_Défis_
1: D'après l'extrait du jugement sur le matelas, quelle perte d'épaisseur du matelas fait jouer la garantie conventionnelle ?
2: Prolongez l'extrait du jugement sur le matelas à partir de sa dernière phrase.

_Texte source_
┄┄┄┄┄┄┄┄┄┄

Céré c. Matelas René inc.

2015 QCCQ 4248

COUR DU QUÉBEC

« Division des petites créances »

CANADA

PROVINCE DE QUÉBEC

DISTRICT DE

TROIS-RIVIÈRES

LOCALITÉ DE

TROIS-RIVIÈRES

« Chambre civile »

N° :

400-32-012743-147

 

DATE :

22 mai 2015

______________________________________________________________________

 

SOUS LA PRÉSIDENCE DE

L’HONORABLE

 PIERRE LABBÉ, J.C.Q.

______________________________________________________________________

 

 

MARTIN CÉRÉ

Demandeur

c.

MATELAS RENÉ INC.

Défenderesse

 

______________________________________________________________________

 

JUGEMENT

______________________________________________________________________

 

[1]           Alléguant que le matelas acheté de la défenderesse le 9 août 2010 au prix de 1 319,97 $ taxes incluses, s’est avéré inconfortable après trois ans et demi d’utilisation, le demandeur réclame le remboursement du prix de vente plus 3 000 $ à titre de dommages pour les inconvénients subis.

[2]           La défenderesse conteste la demande, précisant que le matelas ne comporte aucun défaut.

[3]           La facture d’achat du matelas du 9 août 2010[1] révèle que le demandeur et sa conjointe ont acheté de la défenderesse un matelas Franklin TG2PL au prix de 1 319,97 $ taxes incluses.

[4]           Le matelas s’est avéré confortable pendant une période de trois ans et demi. Le demandeur a alors commencé à avoir des maux de dos. Il a aussi constaté que le côté du matelas où il dormait s’était affaissé.

[5]           Selon la chronologie des événements produite par le demandeur[2], il aurait rempli un formulaire de réclamation auprès de la défenderesse le 17 janvier 2014. Il soutient également ne pas voir eu de nouvelles du magasin avant le 27 janvier lorsqu’un représentant de la défenderesse lui a dit que le matelas serait récupéré le 4 mars et qu’il serait retourné le 6 mars.

[6]           Le formulaire de réclamation[3] indique qu’il a plutôt été rempli et signé par le demandeur le 10 février 2014.

[7]           Selon ce formulaire de réclamation[4], il est indiqué que s’il y a une perte d’épaisseur du matelas d’au moins un pouce et demi (3.81 cm) la garantie conventionnelle s’appliquera.

┄┄┄┄┄┄┄┄┄┄

_Données fournies_

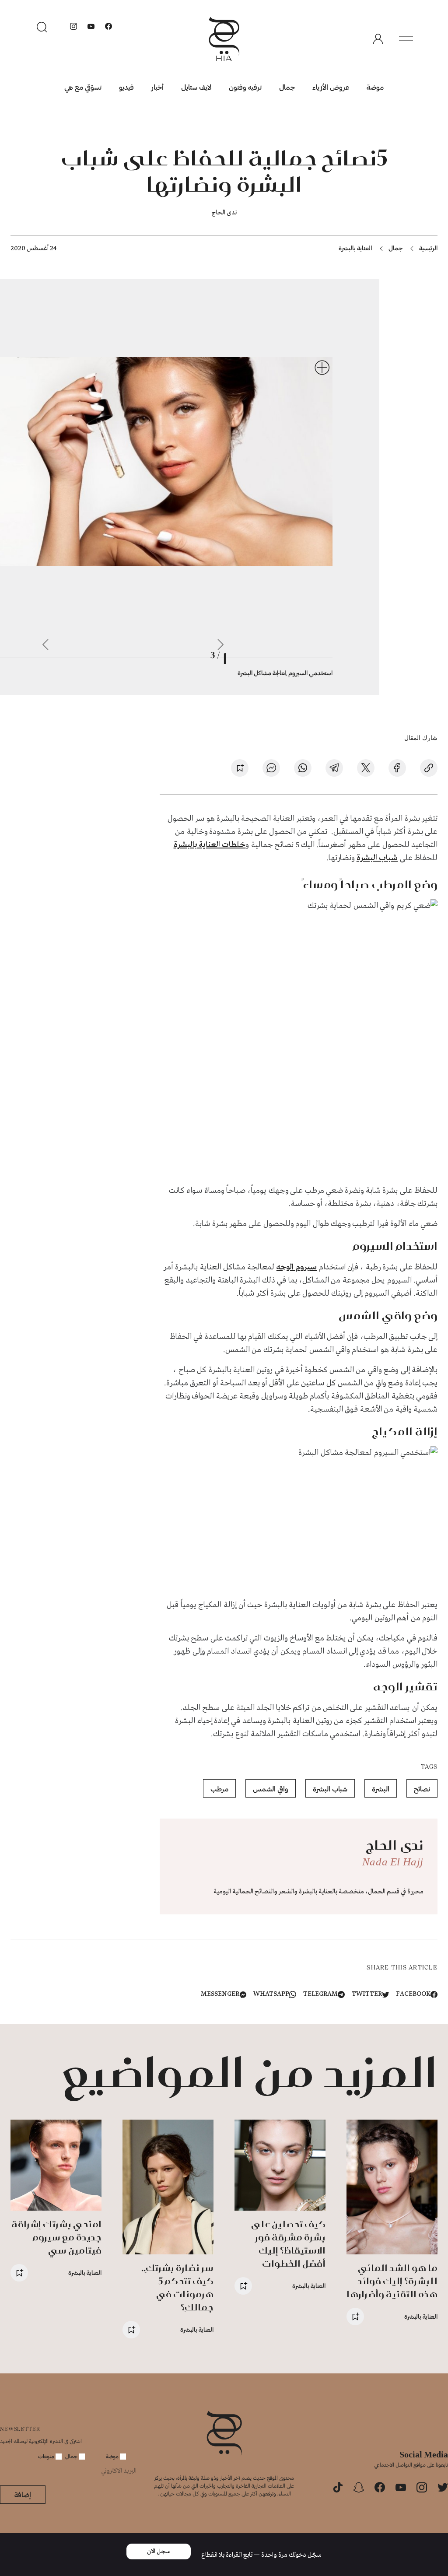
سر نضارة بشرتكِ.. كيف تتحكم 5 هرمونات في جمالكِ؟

┄┄┄┄┄┄┄┄┄┄

_Réponses_
1: Une perte d'au moins un pouce et demi (3.81 cm).

2:
[8]           Le matelas était garanti contre les défauts de fabrication pour une période de 10 ans. Selon M. Régis Veillette, représentant de la défenderesse, un tel matelas a une durée de vie d’environ 10 à 15 ans. Selon les documents produits par la défenderesse, un ordre a été signé le 5 mars pour l’inspection du matelas, lequel a été reçu à l’usine de la défenderesse le 11 mars. Le 12 mars, la défenderesse a fait des ajustements au matelas après avoir constaté qu’il y avait un affaissement d’un demi-pouce sur l’un des côtés. La défenderesse a également fait un test de compression. Il manquait 10 %. Elle a fait des ajustements pour avoir un taux de 40 livres en ajoutant du géotextile en dessous de la mousse de rembourrage. M. Veillette n’a pas constaté de défaut de fabrication lors de cette inspection.

[9]           Le matelas a été retourné au demandeur le 13 mars 2014.

[10]        Le 24 mars, le demandeur s’est plaint à la défenderesse que le matelas demeurait inconfortable.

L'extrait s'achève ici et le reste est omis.